**OBJETIVO DA TAREFA**
Copie sem alterações a parte do texto sobre a queda nos atendimentos de infarto, começando em "Dados da Sociedade" e seguindo até "semana de abril.".

Pandemia reduz em até 70% atendimento de infartos pelo país
Por Folha de S.Paulo
14/04/2020 às 08:33
Atualizado em 14/04/2020 às 08:33
Foto: Reprodução

A pandemia de coronavírus tem reduzido atendimentos cardiológicos de emergência em todo o país, especialmente os infartos e anginas instáveis, fenômeno também observado em países da Europa e nos Estados Unidos.
No caso das angioplastias primárias (desobstrução da artéria por meio de um balão e, depois, colocação de stent), a redução chega a 70%, segundo as sociedades brasileira e paulista de cardiologia.
No InCor (Instituto do Coração), a redução estimada das angioplastias primárias está em torno de 50%. A média mensal é de 40 casos; nesses primeiros 13 dias de abril, apenas 9 foram realizadas.
Dados da Sociedade Brasileira de Cardiologia Intervencionista também apontam diminuição de até 70% desses procedimentos em todo o país na primeira semana de abril.

**MATERIAL DE ORIGEM**
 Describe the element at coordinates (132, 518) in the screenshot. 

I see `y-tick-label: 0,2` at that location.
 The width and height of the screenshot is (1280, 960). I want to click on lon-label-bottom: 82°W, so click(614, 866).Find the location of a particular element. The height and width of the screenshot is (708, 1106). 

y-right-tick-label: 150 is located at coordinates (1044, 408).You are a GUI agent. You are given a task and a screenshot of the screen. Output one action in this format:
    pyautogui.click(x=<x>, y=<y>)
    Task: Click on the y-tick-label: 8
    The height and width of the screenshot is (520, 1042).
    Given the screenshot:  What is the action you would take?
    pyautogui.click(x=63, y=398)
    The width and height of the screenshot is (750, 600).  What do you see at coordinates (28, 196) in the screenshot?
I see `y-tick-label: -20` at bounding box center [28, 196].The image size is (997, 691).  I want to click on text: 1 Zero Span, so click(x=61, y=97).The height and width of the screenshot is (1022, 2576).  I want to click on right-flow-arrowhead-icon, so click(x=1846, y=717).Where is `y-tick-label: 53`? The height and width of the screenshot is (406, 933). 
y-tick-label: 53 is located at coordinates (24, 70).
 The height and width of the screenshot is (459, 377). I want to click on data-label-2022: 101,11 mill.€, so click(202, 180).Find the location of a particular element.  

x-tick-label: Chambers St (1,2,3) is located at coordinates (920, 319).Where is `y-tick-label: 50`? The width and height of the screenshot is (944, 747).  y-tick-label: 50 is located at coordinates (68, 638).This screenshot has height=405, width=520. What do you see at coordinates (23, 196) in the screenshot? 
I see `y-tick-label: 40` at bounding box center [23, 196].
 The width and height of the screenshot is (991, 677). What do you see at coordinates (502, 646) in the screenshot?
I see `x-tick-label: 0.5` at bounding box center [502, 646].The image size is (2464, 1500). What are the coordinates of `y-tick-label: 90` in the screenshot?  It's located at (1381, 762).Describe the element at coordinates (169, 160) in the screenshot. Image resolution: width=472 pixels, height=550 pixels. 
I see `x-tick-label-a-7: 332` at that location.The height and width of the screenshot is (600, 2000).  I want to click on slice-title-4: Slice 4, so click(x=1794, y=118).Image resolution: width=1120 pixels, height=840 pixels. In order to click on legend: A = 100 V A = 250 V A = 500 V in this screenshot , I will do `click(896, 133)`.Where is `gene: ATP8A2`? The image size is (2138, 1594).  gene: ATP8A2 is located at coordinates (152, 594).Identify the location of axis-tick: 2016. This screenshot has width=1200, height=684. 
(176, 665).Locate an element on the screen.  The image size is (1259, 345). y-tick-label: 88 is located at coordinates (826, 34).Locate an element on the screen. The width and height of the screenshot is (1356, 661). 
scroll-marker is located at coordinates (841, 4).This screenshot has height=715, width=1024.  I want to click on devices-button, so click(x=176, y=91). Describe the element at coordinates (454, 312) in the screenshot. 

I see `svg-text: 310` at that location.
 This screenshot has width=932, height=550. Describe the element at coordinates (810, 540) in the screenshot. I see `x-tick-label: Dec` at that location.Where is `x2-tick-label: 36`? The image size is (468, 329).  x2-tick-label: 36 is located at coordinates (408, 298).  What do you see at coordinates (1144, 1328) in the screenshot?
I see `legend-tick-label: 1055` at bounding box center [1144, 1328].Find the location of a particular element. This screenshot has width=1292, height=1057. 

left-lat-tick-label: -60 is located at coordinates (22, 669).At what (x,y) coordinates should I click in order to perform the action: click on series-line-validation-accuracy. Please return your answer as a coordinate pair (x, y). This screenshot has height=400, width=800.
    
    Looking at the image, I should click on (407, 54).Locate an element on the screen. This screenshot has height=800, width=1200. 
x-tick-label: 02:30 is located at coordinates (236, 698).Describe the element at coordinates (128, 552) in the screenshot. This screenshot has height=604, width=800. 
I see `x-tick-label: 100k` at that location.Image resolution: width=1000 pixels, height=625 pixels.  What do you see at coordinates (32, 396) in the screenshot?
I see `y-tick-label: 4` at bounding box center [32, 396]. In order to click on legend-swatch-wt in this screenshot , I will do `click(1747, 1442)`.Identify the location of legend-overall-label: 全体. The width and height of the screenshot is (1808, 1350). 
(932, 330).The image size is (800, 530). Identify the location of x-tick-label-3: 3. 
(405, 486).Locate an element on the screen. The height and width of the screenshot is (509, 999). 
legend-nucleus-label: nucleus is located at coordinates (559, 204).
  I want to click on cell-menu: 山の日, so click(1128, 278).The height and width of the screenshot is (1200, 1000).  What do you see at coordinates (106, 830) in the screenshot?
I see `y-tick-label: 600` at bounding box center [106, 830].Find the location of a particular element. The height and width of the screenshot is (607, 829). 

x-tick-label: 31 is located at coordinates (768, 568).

**RESPOSTA DA TAREFA**
Dados da Sociedade Brasileira de Cardiologia Intervencionista também apontam diminuição de até 70% desses procedimentos em todo o país na primeira semana de abril.